Папа Колина встал и подошел к нему:
– Мне звонила Катерина. Она волнуется за тебя.
Колин почувствовал на плече руку отца, они оба подались вперед и обнялись.
– Мы тоже очень взволнованы, – сказала мама, миниатюрная женщина с густыми кудрявыми каштановыми волосами, в которые вплелась одна седая прядь. – Более того, мы ошарашены, – добавила она. – Что случилось?
– Не знаю, – тихо сказал Колин, уткнувшись в папино плечо. – Я ей просто… просто надоел. Она устала. Так она сказала.
Мама встала и крепко обняла его, потом еще крепче, еще и еще, а потом расплакалась. Колин вырвался из ее удушающих объятий и сел на кровать. Ему вдруг нестерпимо захотелось, чтобы родители ушли, иначе он взорвется. В буквальном смысле. Расплещет кишки по стенам, а свой великолепный мозг по белой простыне.
– Что ж, нам нужно сесть и оценить твои перспективы, – сказал папа Колина. Он любил все оценивать. – Не думай, что я не сочувствую твоему горю, но, похоже, летом у тебя будет много свободного времени. Может, запишешься на летние курсы в университете?
– Мне очень нужно побыть одному… хотя бы сегодня, – ответил Колин с напускным спокойствием, надеясь, что родители все-таки уйдут и он не взорвется. – Может, оценим перспективы завтра?
– Конечно, милый, – сказала мама. – Мы весь день будем дома. Спускайся, когда захочешь. Мы любим тебя, Колин, ты особенный мальчик. Не расстраивайся из-за этой девочки – ты прекрасен, гениален и…
Но тут особенный, прекрасный, гениальный мальчик бросился в туалет, где его вывернуло наизнанку. Если подумать, это было немного похоже на взрыв.
– Колин! – закричала мама.
– Оставьте меня одного, – прокричал Колин из туалета. – Пожалуйста.
Когда он вышел, родители уже ушли.
На протяжении следующих четырнадцати часов, не прерываясь на то, чтобы поесть, попить или снова опустошить желудок, он читал и перечитывал свой выпускной альбом, который получил всего четыре дня назад. Кроме обычной ерунды, которая бывает в выпускных альбомах, в нем было сто двадцать восемь записей, сделанных от руки.

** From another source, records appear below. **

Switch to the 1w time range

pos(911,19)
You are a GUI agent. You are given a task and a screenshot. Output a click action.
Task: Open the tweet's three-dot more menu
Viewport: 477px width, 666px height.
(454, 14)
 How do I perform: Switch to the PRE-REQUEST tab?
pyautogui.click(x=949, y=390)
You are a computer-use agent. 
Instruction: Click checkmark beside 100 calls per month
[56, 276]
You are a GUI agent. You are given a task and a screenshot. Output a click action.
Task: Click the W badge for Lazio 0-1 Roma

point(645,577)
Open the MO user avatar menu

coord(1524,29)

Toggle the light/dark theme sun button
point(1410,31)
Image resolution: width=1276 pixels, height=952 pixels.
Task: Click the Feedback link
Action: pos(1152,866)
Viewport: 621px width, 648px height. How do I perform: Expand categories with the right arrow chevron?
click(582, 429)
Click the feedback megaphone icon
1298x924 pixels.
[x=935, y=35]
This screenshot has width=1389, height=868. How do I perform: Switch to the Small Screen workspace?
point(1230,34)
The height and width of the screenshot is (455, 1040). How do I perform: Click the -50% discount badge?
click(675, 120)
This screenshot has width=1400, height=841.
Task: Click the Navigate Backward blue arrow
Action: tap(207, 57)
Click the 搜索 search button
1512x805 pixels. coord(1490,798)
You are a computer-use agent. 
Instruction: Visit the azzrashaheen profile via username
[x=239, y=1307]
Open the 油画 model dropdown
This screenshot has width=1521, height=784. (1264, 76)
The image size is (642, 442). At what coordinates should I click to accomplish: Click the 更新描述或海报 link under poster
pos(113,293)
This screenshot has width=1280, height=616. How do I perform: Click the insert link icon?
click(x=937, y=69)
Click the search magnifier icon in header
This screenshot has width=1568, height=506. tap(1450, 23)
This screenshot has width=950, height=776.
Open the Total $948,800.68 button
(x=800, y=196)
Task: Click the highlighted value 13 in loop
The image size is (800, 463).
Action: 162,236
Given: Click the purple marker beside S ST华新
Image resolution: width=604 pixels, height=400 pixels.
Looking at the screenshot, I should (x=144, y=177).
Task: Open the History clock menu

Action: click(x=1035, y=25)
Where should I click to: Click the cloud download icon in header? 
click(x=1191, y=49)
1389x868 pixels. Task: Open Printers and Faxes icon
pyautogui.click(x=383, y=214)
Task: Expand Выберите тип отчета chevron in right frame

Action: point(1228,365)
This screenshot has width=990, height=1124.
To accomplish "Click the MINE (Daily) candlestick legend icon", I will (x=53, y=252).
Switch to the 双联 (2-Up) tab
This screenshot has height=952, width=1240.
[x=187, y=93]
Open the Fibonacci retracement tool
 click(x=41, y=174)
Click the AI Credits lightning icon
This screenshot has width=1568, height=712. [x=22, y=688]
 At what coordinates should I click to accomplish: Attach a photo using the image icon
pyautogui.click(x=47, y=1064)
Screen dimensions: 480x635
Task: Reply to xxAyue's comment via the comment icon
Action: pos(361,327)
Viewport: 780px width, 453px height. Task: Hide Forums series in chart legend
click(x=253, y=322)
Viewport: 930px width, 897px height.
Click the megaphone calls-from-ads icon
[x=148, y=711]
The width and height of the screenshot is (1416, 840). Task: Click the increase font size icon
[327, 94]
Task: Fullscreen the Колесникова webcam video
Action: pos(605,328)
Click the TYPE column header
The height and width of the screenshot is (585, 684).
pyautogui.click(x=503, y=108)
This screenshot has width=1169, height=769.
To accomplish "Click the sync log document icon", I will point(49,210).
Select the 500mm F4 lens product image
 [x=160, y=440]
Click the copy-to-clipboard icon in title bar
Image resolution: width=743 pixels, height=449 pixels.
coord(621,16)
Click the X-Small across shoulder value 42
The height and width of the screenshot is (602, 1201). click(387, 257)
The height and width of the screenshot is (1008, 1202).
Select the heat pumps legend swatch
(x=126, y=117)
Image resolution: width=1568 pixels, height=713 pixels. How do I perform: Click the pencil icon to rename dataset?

Двенадцать из них ничего особенного и собой не представляли, пятьдесят шесть отмечали его ум, двадцать пять гласили, что писавшие хотели бы лучше его узнать, одиннадцать были признаниями в том, что с ним было весело учить английский, в семи упоминался «пупиллярный сфинктер»[2] и невероятные семнадцать гласили «Оставайся крутым!». Но Колин Одинец не мог «оставаться крутым» по тем же причинам, по которым голубой кит не мог быть невесомым, а Бангладеш – богатым. Наверное, эти семнадцать человек шутили. Он задумался над тем, почему это вдруг двадцать пять его одноклассников, с которыми он проучился двенадцать лет, написали, что хотят «узнать его поближе». Можно подумать, у них не было такой возможности.
Но большую часть этих четырнадцати часов Колин посвятил тому, что читал и перечитывал запись Катерины XIX:
«Кол!
Мы многое пережили вместе. И нас еще многое ждет впереди.
Я шепчу снова, снова и снова:
ЛЮБЛЮ ТЕБЯ.
Вечно твоя,
В конце концов он решил, что на кровати лежать в его состоянии не стоит, потому что там слишком удобно, и перебрался на пол. Лег на спину, распластав ноги по ковру, и принялся подбирать анаграммы для слов «Вечно твоя», пока не нашел ту, которая ему понравилась: «Что я внове?» Он лежал, размышляя над тем, внове ли он, и повторяя про себя признание Катерины, которое успел выучить наизусть. Ему хотелось заплакать, но вместо этого он ощутил боль в солнечном сплетении. То, что он сейчас чувствовал, было куда хуже слез. Слезы, пусть самые горькие, дополняют тебя. А его чувство было опустошающим.
Вечно твоя… Что я, внове?
Он думал и думал об этом, а жгучая боль под ребрами все нарастала. Было так больно, будто ему задали самую сильную в его жизни взбучку. А ведь ему было с чем сравнить.
[два]
Колин лежал и страдал до десяти вечера, пока в его комнату не ворвался без стука лохматый и довольно упитанный юноша, ливанец по происхождению. Колин повернул голову, прищурился и посмотрел на него.